──────── Information

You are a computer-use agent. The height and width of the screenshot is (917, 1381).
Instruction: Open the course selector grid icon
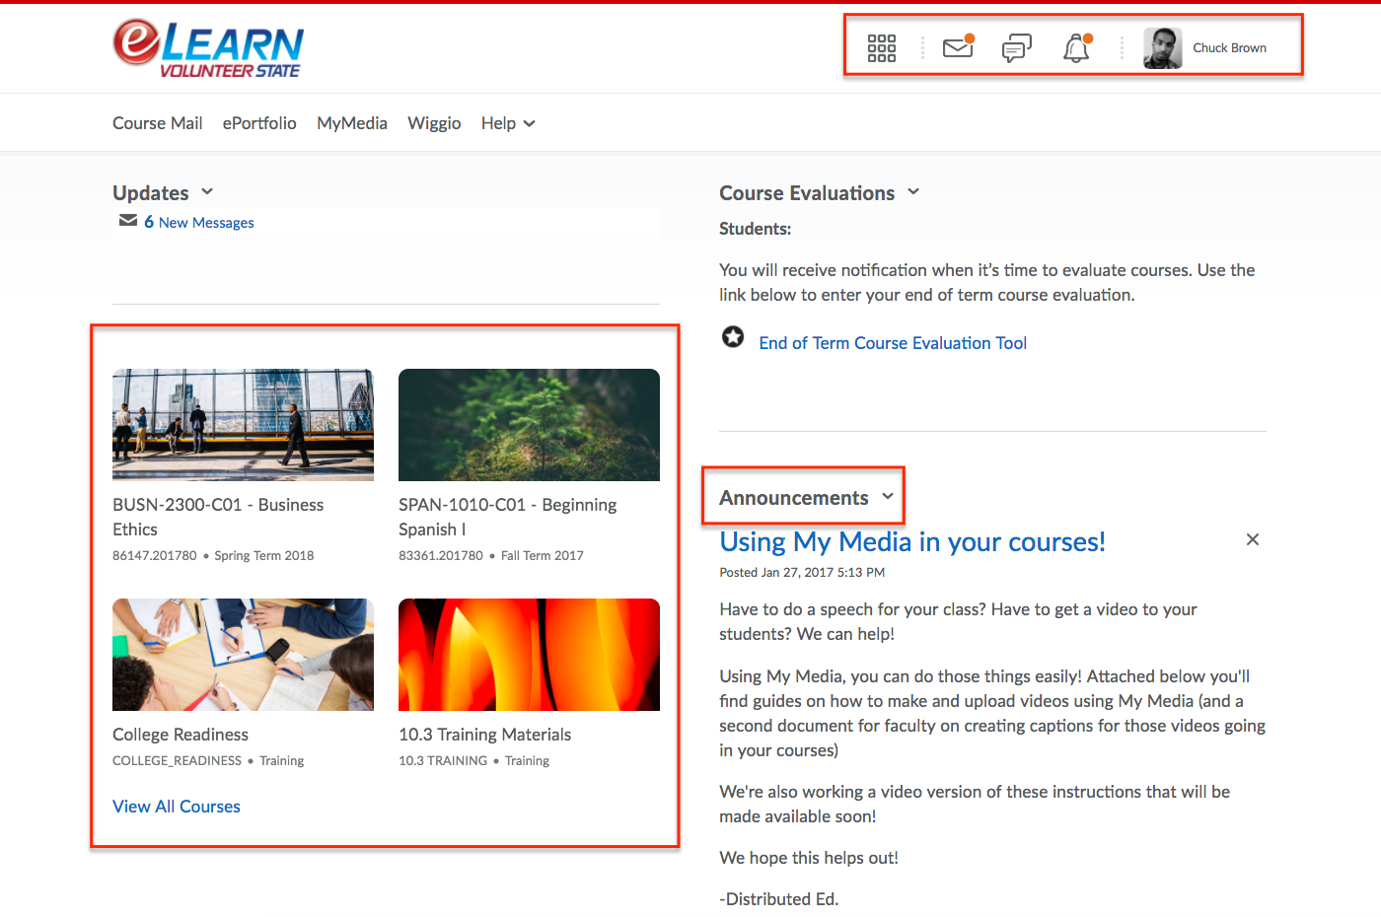pyautogui.click(x=881, y=48)
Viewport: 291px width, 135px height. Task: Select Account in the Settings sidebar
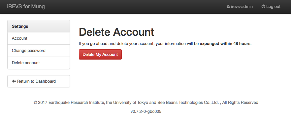click(19, 38)
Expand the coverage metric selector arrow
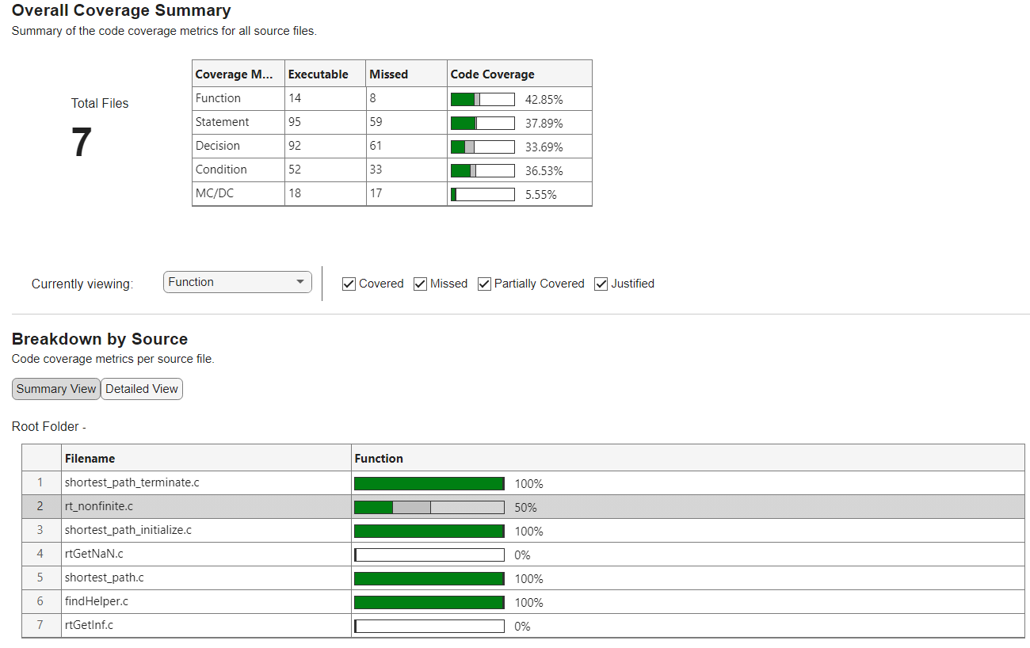Image resolution: width=1030 pixels, height=648 pixels. (x=301, y=282)
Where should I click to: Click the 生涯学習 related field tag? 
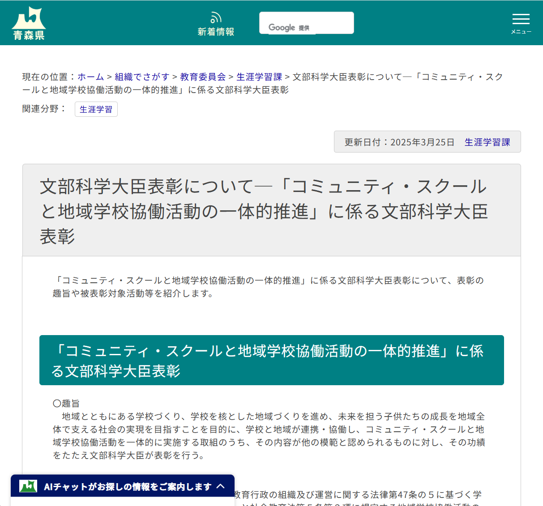[x=96, y=109]
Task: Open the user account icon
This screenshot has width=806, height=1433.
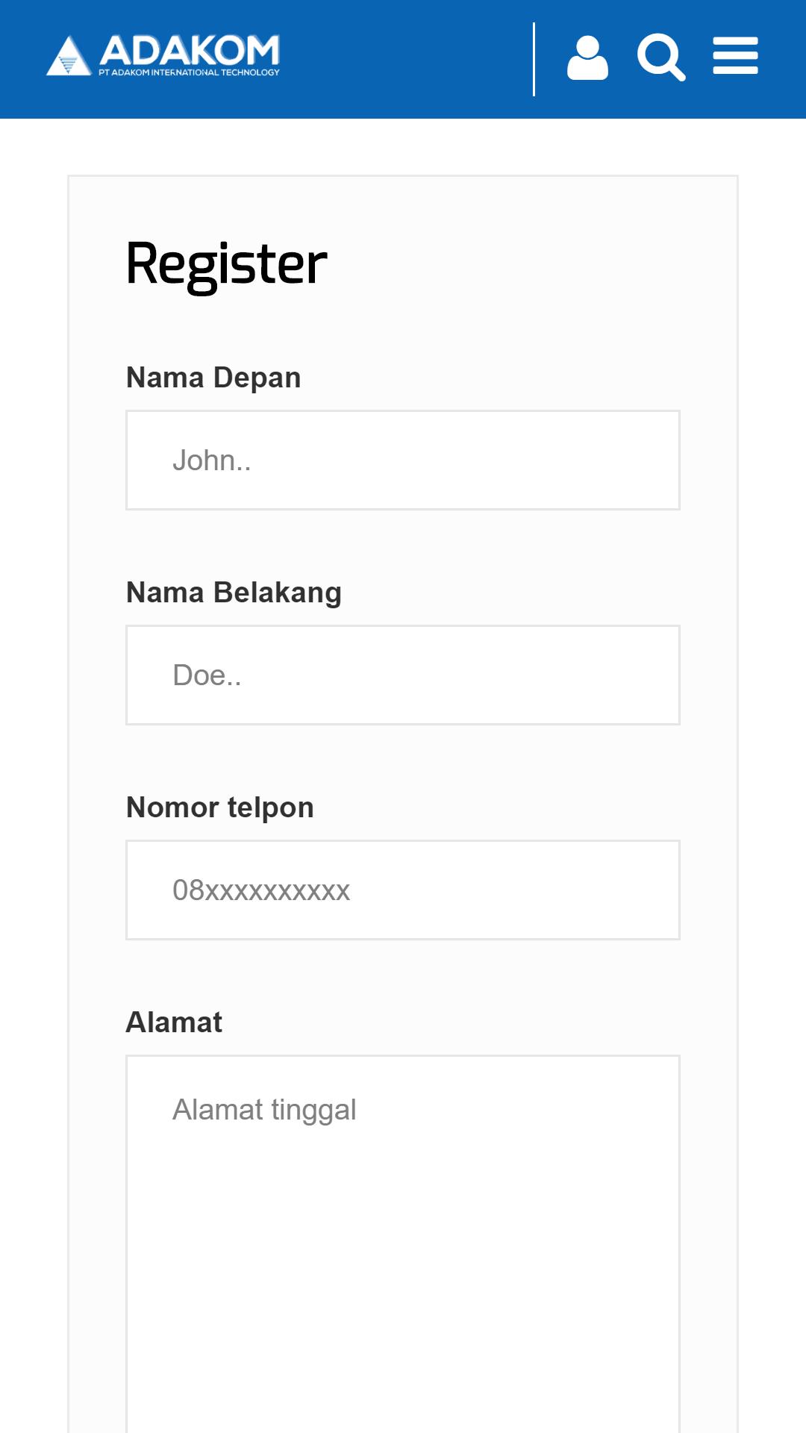Action: point(587,57)

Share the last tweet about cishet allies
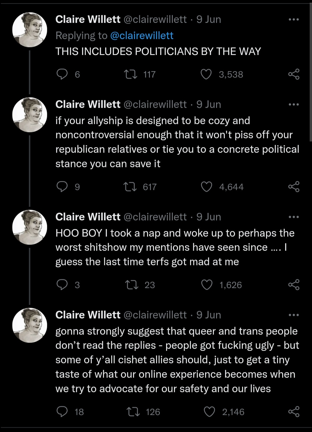(x=294, y=412)
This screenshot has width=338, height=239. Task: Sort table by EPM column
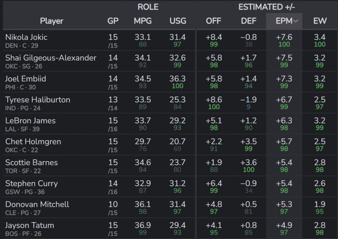coord(284,21)
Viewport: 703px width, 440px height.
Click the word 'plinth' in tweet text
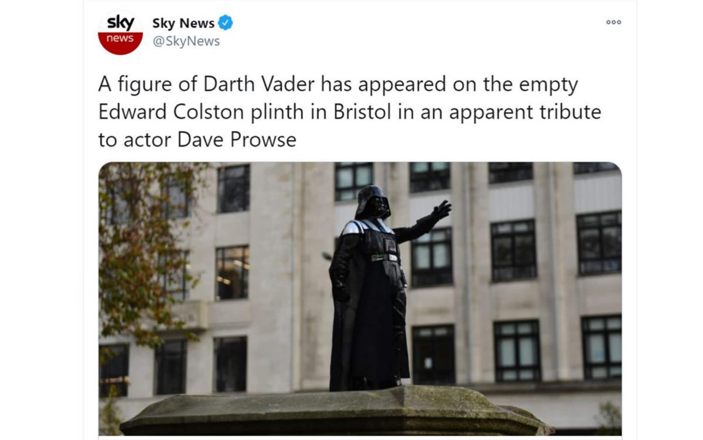point(277,113)
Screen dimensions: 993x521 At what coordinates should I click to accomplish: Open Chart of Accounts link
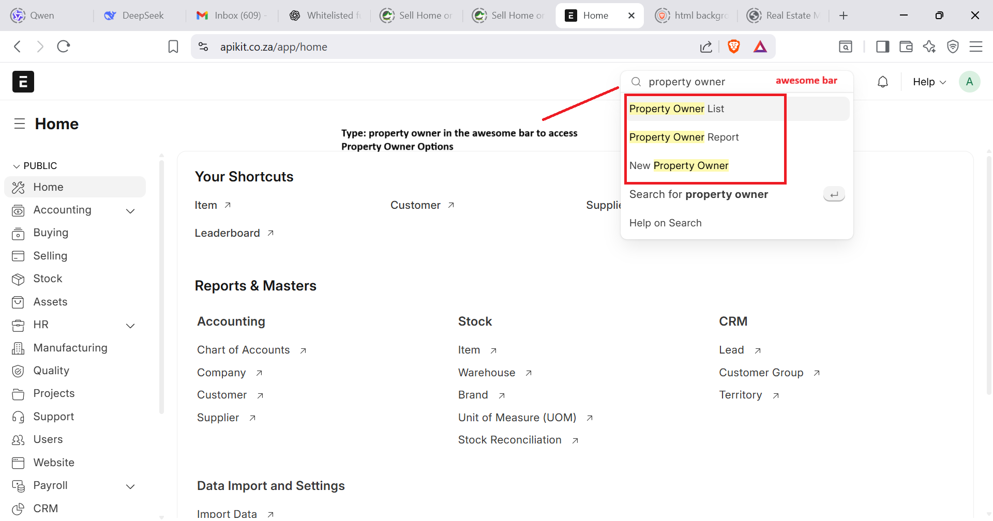click(243, 350)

────────────────

__Prompt__
Excluding the pictures, write out exactly the lines from the line that contains "Screen dimensions: 993x521" through the end of the records.

__Result below__
Screen dimensions: 993x521 At what coordinates should I click to accomplish: Open Chart of Accounts link
click(243, 350)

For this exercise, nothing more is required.